En leg niet alle nadruk op de dingen die (voorlopig) niet meer kunnen, maar vooral wat er allemaal wel mogelijk is. Blijf dus vooral positief en maak bijvoorbeeld een lijstje van de dingen die gaan plaats vinden, uiteenlopend van tekening maken, fietstochtje tot knutselen, om maar wat te noemen.
Broertje en zusjes
Die kunnen zo mogelijk nog meer stress ontwikkelen als het patiëntje zelf, bijvoorbeeld vanwege gips, verband, slangetjes e.d.
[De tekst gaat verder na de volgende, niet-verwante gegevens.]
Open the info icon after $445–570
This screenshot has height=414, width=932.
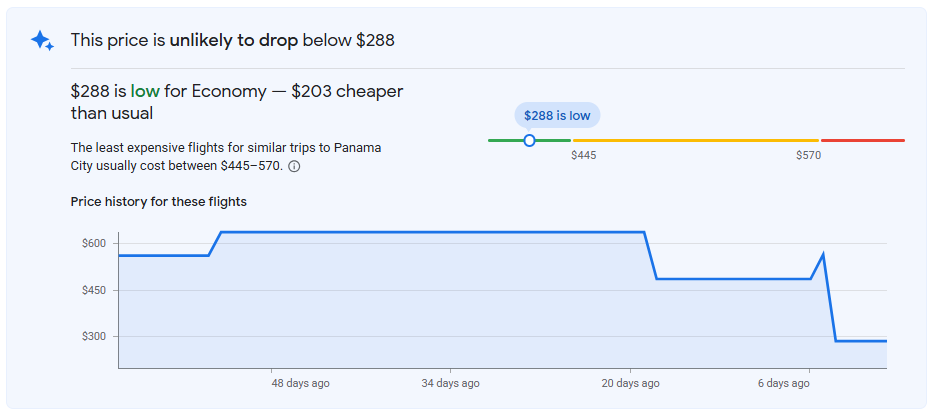click(294, 166)
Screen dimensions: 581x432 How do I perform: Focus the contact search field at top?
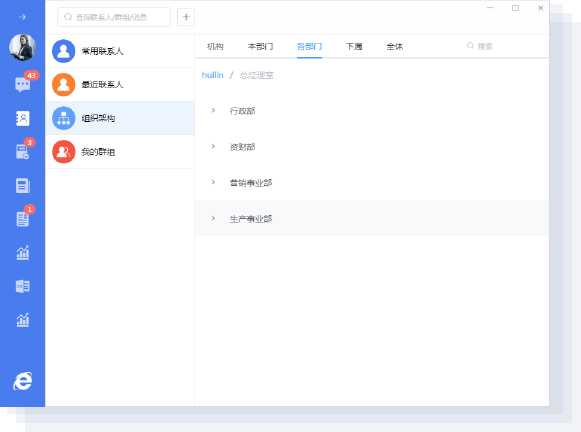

Daarbij komt dat zij natuurlijk tijdelijk wat minder aandacht krijgen, terwijl ze er juist in deze situatie wellicht ook veel behoefte aan hebben. Geef hen dus ook alle aandacht en leg uit waarom het zo belangrijk is dat ze bijvoorbeeld tijdelijk bij opa en oma moeten logeren.
Uzelf
Stress is een overdraagbare aandoening en daarom is het belangrijk dat u zichzelf op dit punt ook goed onder controle houdt. Dus denk ook aan uw eigen ontspanning en afleiding. En vergeet ook niet met andere volwassenen (vrienden, familie) over uw zorgen en ervaringen te praten. Vraag eventueel een gesprek aan met de maatschappelijk medewerker of psycholoog in het ziekenhuis.